DOCUMENT PASSAGE Block Start

Consider the cost function \(c(q) = 16 + 4q^{2}\). Calculate and plot

- the average cost function,
- the marginal cost function,
- the average variable cost function.
- the average fixed cost function.
- What is the level of output that yields the minimum average production cost?

Cost type Expression Total cost \(c(q) = 16 + 4 q^{2}\) Average cost \(\bar{c}(q) = \frac{16}{q} + 4 q\) Average variable cost \(\bar{\mu}(q) = 4 q\) Average fixed cost \(\bar{\sigma}(q) =\frac{16}{q}\) Marginal cost \(c'(q) = 8 q\) The minimum average cost is obtained by the first order condition \[ -\frac{16}{q^{2}} + 4 = 0, \] which implies that \(q = 2\).

Consider the cost function obtained by a Cobb-Douglas production function

\begin{align*} c(q; w_{1}, w_{2}) &= \left(\frac{\alpha}{w_{1}}\right)^{-\alpha} \left(\frac{1 - \alpha}{w_{2}}\right)^{-(1 - \alpha)} \left(\frac{q}{A}\right)^{\frac{1}{r}}, \end{align*}and let \(w_{1}=w_{2}=\alpha = 1 / 2\), \(A=1\), and \(r>0\). Show that the average cost function is

- increasing for decreasing returns to scale (\(r<1\)),
- decreasing for increasing returns to scale (\(r>1\)), and
- constant for constant returns to scale (\(r=1\)).

The average cost function for the given parameters values is given by

\begin{align*} \bar{c}(q) &= q^{\frac{1 - r}{r}}, \end{align*}with derivative

\begin{align*} \bar{c}'(q) &= \frac{1 - r}{r}q^{\frac{1 - 2r}{r}}. \end{align*}If \(r<1\), then \(\bar{c}' >0\) and \(\bar{c}\) is increasing. If \(r>1\), then \(\bar{c}' <0\) and \(\bar{c}\) is decreasing. Finally, if \(r=1\), then \(\bar{c}' =0\) and \(\bar{c}\) is constant.

## 6. Firm Supply

### 6.1. Group A

Consider a price-taking, profit maximizing firm with cost function \(c(q) = 1000 + 10 q^{2}\).

- Calculate the supply function.
- Find the output level that minimizes the average cost.
- Calculate the profit function.
- What is the marginal effect of a price change on profit?
- What is the minimum price for which the firm makes non negative profit?

- The first order condition of the profit maximization problem is \(20 q = p\). Solving for \(q\) results in the supply function \(s(p) = p / 20\).

DOCUMENT PASSAGE Block End
DATA FOR ANALYSIS Block Start

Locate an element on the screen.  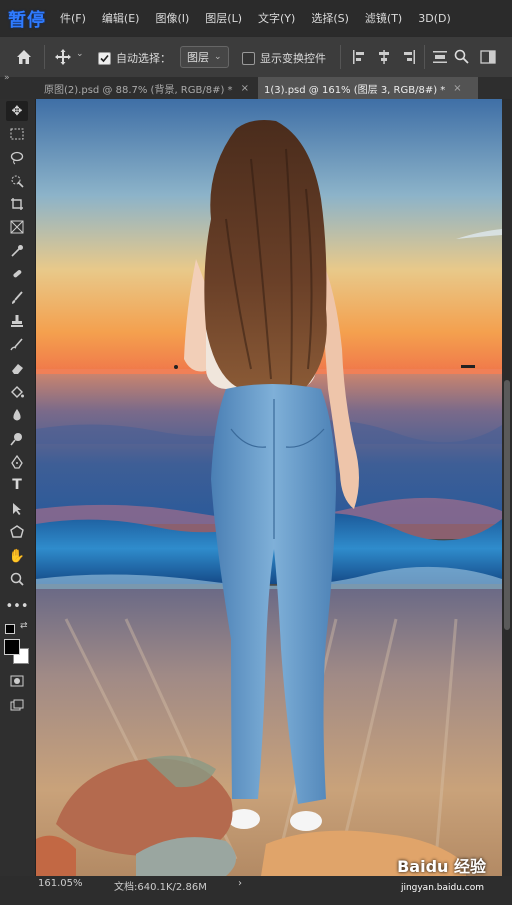
align-right-icon is located at coordinates (409, 57).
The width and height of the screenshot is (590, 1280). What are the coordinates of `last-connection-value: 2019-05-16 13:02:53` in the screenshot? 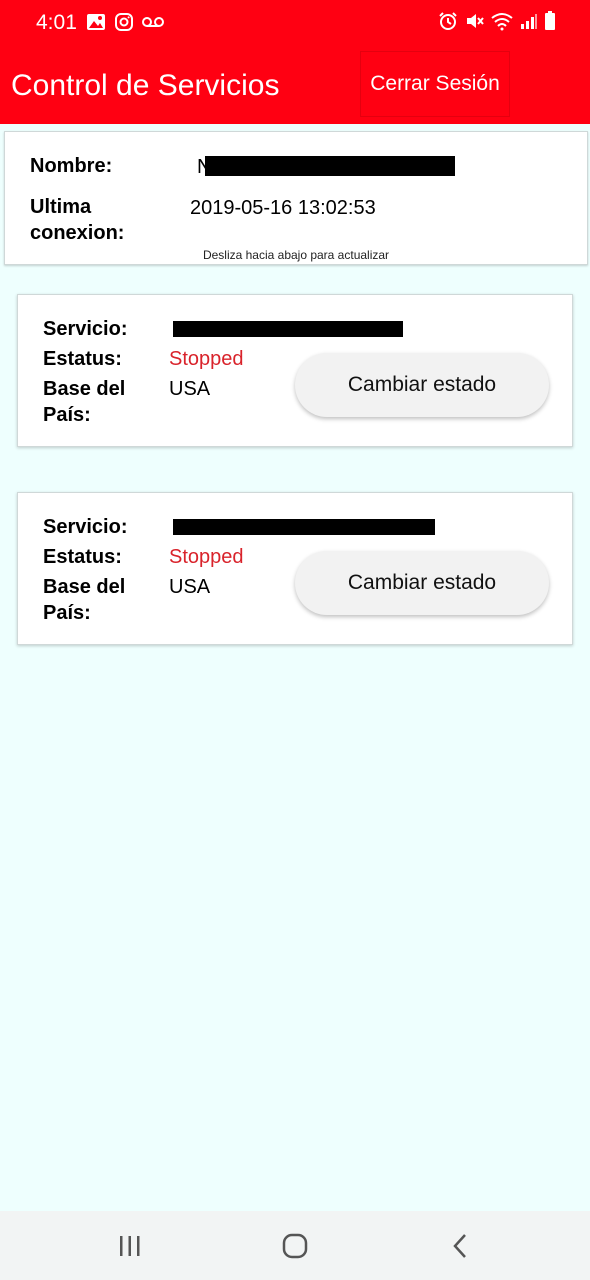 It's located at (283, 208).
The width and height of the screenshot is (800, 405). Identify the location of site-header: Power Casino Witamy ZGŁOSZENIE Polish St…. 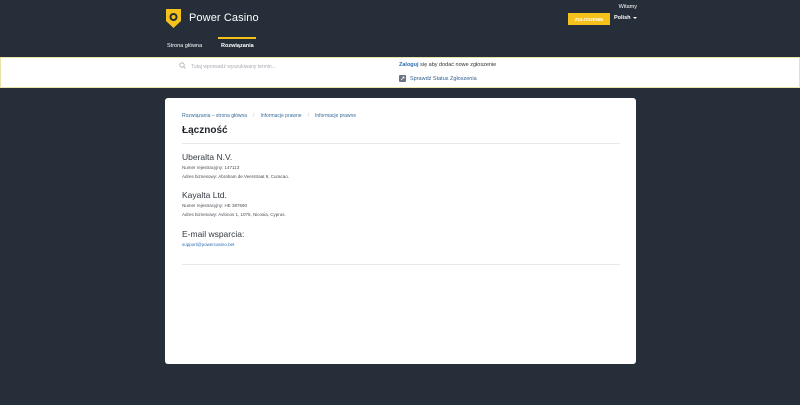
(400, 28).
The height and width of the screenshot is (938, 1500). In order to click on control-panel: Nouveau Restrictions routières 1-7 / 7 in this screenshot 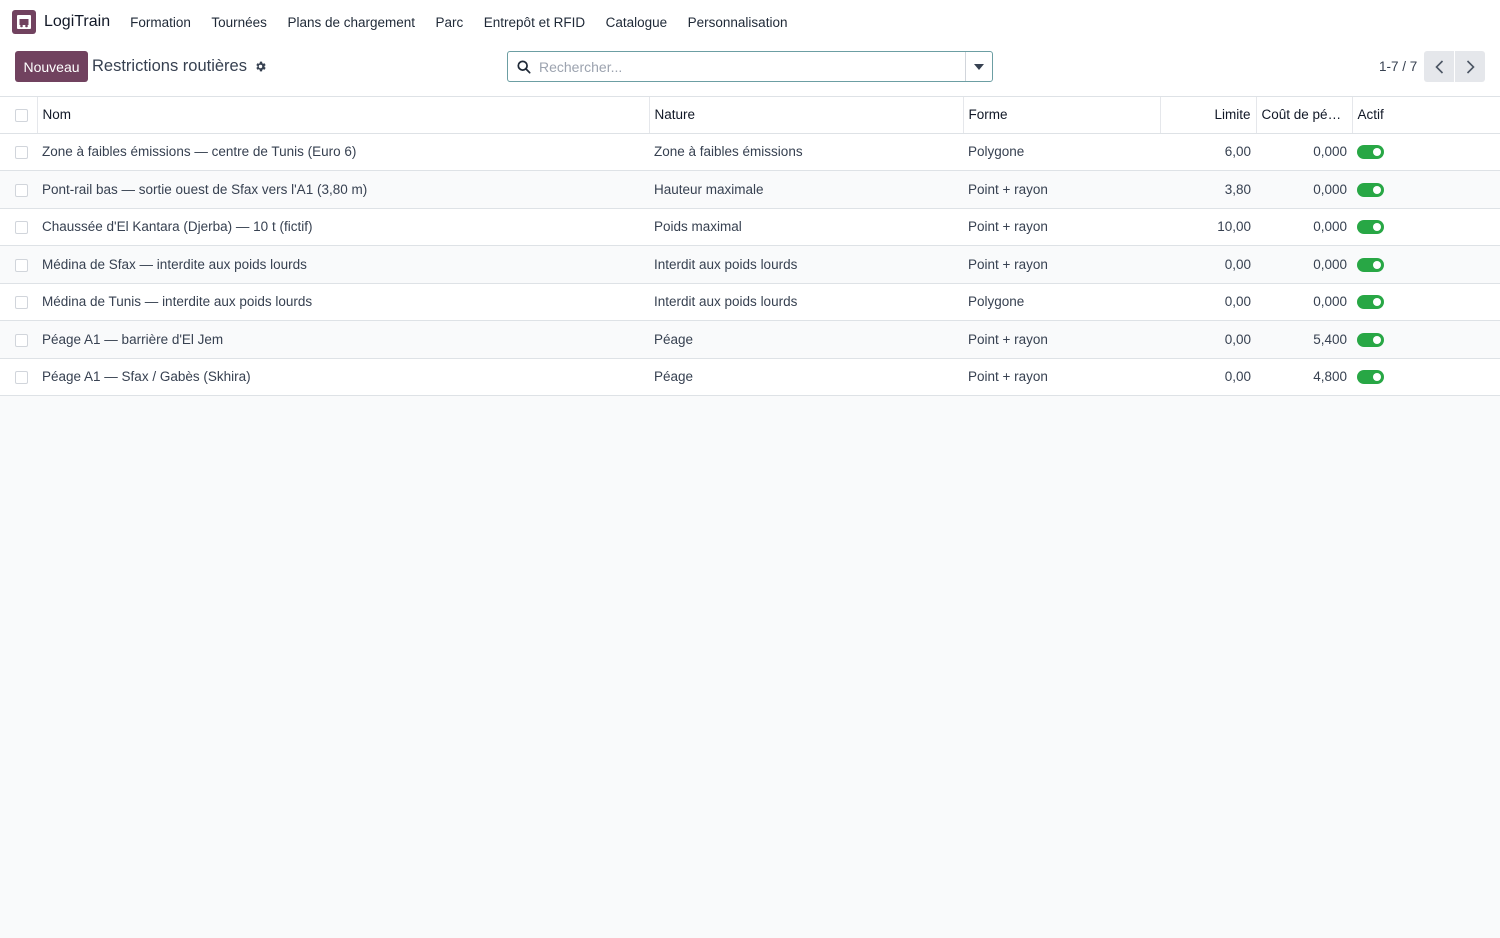, I will do `click(750, 70)`.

DATA FOR ANALYSIS Block End

• **THE TASK**: Reproduce the portion of the cost-function text above starting at "- Find the output" and ending at "function \(s(p) = p / 20\).".

• **EXPECTED OUTPUT**:
- Find the output level that minimizes the average cost.
- Calculate the profit function.
- What is the marginal effect of a price change on profit?
- What is the minimum price for which the firm makes non negative profit?

- The first order condition of the profit maximization problem is \(20 q = p\). Solving for \(q\) results in the supply function \(s(p) = p / 20\).